You’re probably thinking: Isn’t there a law against poisoning water? The answer is yes (the Safe Drinking Water Act) and no (a clause was inserted into the 2005 Energy Policy Act, exempting natural-gas drilling from that drinking water law). Just as hydraulic fracturing was getting cheaper and the demand and price for natural gas was rising, federal oversight was removed.

Our report examined actions state officials have or have not taken to require drillers to disclose chemicals used in fracking. Roughly a dozen states have passed a law or had agencies establish a rule requiring disclosure. But there are two gaping holes in these laws that render them essentially toothless.

First, owners and operators of natural-gas wells are not required to gather baseline information on sources and quality of water near their planned well sites before drilling. Without baseline water and air quality measurements, local communities can’t test to see whether water sources are being contaminated. Measuring before drilling occurs is just common sense, but no state requires this. Only a few states even require companies to report the chemicals they’ll use before fracking begins.

Second, there’s a loophole built into most state disclosure laws. Gas companies claim that fracking chemicals are “trade secrets” and that releasing details about the chemicals would disadvantage them with their competitors. Pepsi and Coke publish the ingredients in their products on every can; producers of fracking chemicals can do the same.

Companies don’t want to disclose the chemicals they use because some ingredients are known to cause cancer, and others cause long-term neurological and kidney disorders. Yet without details on the chemicals, authorities and average citizens don’t know what to test for.

It’s amazing that after at least a thousand documented cases of poisoned water, we still have so few protections for water supplies. The obvious and most effective solution is to put natural-gas fracking back under the oversight of the national Safe Drinking Water Act.

But the gas industry is powerful. We are subject to a constant barrage of commercials exalting natural gas as clean energy. Industry campaign contributions cross party lines. And the promise of cheap domestic energy and new jobs is seductive – especially in tough economic times. But citizens across the country are asking questions and organizing resistance.
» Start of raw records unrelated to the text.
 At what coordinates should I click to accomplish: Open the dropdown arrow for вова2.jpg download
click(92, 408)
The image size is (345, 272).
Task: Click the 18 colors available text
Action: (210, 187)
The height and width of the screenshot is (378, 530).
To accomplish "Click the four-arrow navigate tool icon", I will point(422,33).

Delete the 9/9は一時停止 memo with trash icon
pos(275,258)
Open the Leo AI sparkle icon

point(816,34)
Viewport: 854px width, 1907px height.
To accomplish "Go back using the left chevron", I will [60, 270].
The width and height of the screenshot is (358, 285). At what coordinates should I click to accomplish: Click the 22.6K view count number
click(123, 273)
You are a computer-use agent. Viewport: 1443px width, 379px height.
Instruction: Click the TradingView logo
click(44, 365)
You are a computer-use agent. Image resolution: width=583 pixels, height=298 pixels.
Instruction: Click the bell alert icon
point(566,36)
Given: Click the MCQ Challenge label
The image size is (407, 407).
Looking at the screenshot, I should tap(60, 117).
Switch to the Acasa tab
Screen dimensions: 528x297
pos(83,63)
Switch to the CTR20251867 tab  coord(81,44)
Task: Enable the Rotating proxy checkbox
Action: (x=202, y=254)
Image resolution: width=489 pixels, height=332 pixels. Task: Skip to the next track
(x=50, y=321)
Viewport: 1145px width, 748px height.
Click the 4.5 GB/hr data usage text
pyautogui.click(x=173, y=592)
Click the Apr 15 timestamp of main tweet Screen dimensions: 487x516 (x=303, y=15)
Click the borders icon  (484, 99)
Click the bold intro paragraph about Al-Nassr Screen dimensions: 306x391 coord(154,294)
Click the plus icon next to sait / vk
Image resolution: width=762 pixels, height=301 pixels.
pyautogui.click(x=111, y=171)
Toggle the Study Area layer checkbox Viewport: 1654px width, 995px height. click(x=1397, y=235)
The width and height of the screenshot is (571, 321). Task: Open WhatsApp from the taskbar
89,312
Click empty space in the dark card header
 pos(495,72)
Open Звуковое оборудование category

America has been blessed with an abundant supply of water resources. As citizens, we have a right to know what chemicals are being pumped into the ground near our communities, and we have a right to demand that our government safeguard our health and welfare. Water is a collective, public resource upon which we all rely. We can’t allow the short-term quest for cheap energy to permanently damage one of the few elements we can’t live without. We owe it to our children and grandchildren to demand more.

Katherine McFate is president of OMB Watch, a nonprofit research and advocacy organization dedicated to promoting government openness and increasing citizen engagement.